Successful write-in campaign by Danvers selectman sets up rematch of 2010 state representative election
Danvers Republican Daniel C. Bennett received enough write-in votes in Thursday's primary to get his name on the November ballot for state representative in the 13th Essex District.
Bennett, currently serving his second term on the Danvers Board of Selectman, will attempt to unseat Representative Ted Speliotis, a Democrat. Speliotis, also of Danvers, has represented the district since 1997 in his second stint on Beacon Hill after serving from 1979 to 1986.
"Really my supporters came out in force, I had a good showing," Bennett said in a phone interview on Friday.
Bennett lost the 2010 election to Speliotis by less than 500 votes, but when most legislative candidates began campaigning last year, he said he simply had too much on his plate to make another run. At the time, he was serving as chairman of the Board of Selectmen and had recently been elected lieutenant governor of the New England District of Kiwanis, overseeing 10 clubs and more than 360 members.

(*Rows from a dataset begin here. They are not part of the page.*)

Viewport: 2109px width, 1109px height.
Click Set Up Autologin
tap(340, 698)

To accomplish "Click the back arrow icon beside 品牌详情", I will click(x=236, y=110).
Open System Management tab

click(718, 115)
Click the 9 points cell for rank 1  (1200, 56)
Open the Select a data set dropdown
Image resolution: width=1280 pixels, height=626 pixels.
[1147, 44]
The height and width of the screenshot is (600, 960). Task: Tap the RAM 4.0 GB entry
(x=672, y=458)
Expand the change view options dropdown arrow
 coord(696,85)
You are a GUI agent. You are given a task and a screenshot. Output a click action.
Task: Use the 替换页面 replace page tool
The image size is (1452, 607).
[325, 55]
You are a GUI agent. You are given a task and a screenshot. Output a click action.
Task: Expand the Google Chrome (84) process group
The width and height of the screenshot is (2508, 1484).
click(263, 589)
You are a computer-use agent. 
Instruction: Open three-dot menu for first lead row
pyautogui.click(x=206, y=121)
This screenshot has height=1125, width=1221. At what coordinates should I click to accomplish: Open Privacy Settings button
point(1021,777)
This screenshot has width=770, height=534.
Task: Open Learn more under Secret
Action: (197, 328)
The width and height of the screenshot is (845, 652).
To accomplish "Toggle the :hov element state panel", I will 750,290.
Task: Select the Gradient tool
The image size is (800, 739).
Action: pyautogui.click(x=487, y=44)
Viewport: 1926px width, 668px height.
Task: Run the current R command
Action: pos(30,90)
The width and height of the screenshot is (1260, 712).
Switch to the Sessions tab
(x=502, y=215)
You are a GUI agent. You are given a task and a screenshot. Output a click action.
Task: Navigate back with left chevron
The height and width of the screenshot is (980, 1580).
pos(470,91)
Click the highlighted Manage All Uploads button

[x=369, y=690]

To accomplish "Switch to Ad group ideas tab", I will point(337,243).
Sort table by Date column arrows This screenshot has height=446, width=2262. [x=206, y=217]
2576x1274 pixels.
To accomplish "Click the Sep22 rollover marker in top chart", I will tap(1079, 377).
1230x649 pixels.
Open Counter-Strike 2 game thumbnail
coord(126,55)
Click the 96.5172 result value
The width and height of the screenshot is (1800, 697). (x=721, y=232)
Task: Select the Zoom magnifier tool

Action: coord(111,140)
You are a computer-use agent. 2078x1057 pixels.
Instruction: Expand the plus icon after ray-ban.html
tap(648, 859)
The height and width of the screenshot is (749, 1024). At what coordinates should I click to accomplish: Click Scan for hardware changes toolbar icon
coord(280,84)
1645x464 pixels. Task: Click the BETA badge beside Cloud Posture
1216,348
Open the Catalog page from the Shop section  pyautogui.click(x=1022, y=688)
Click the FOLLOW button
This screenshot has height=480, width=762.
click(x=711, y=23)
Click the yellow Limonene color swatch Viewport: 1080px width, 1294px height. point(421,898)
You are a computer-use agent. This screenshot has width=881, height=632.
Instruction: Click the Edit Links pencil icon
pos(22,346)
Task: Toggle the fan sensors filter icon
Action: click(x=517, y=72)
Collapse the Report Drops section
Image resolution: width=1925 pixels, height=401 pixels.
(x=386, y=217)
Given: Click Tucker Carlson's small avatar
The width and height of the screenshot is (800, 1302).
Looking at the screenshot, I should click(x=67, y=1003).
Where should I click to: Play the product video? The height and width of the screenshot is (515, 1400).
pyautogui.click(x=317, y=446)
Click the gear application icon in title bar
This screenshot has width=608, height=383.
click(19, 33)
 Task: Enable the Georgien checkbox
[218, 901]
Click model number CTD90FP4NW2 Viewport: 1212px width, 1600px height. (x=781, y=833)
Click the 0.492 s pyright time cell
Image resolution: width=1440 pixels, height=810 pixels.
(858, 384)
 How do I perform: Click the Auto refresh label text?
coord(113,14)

"I didn't have the time to put the effort in," Bennett said.
In the last three weeks, Bennett said Republican Tea-Party activists began approaching him asking why he was not running, and expressed interest in starting a write-in campaign. Diane Langlais, a member of the Finance Committee in Danvers, jumped on board as Bennett's campaign manager two weeks ago.
Bennett needed 150 votes throughout the district - which is made up of Danvers, as well as precincts in West Peabody and Middleton - to get on the primary ballot.
He acknowledged the difficulty of a write-in campaign, including how procedural mistakes on the part of voters can derail it, but said he was confident he would get the votes needed. He received 217 in Danvers alone.
To Speliotis, who received 2,164 votes unopposed in the Democratic primary, it came as a bit of a surprise.
"I've been in government a long time, and have never seen anyone do this before really, I mean not in my area," Speliotis said. "It's not unheard of, but it's very unusual."
Speliotis attributes his near-loss in the bid for re-election two years ago to a unique situation in which Bay State voters were dissatisfied with Democrats overall - a sentiment Speliotis says is not as strong now.
Even though Bennett came closer than anyone in the last 15 years to ousting him, Speliotis sees an opponent of any kind as a "mixed blessing."
"It gives me a greater opportunity to promote my record," Speliotis said. "It's great to be unopposed, but sometimes it's frustrating when you've had good things happen not to be able to let people know that well. In [two-person] campaigns people really pay attention...it's a great opportunity to tell the folks what you've been doing the last two years and have them focus in a little bit more."
According to Bennett, his next step before officially getting on the November ballot is to file an ethics and financial statement through the Office of Political Campaign Finance and report to the Secretary of State with certification by September 19.
"I'm going forward with that, there's no doubt about it," Bennett said. "I just need to execute."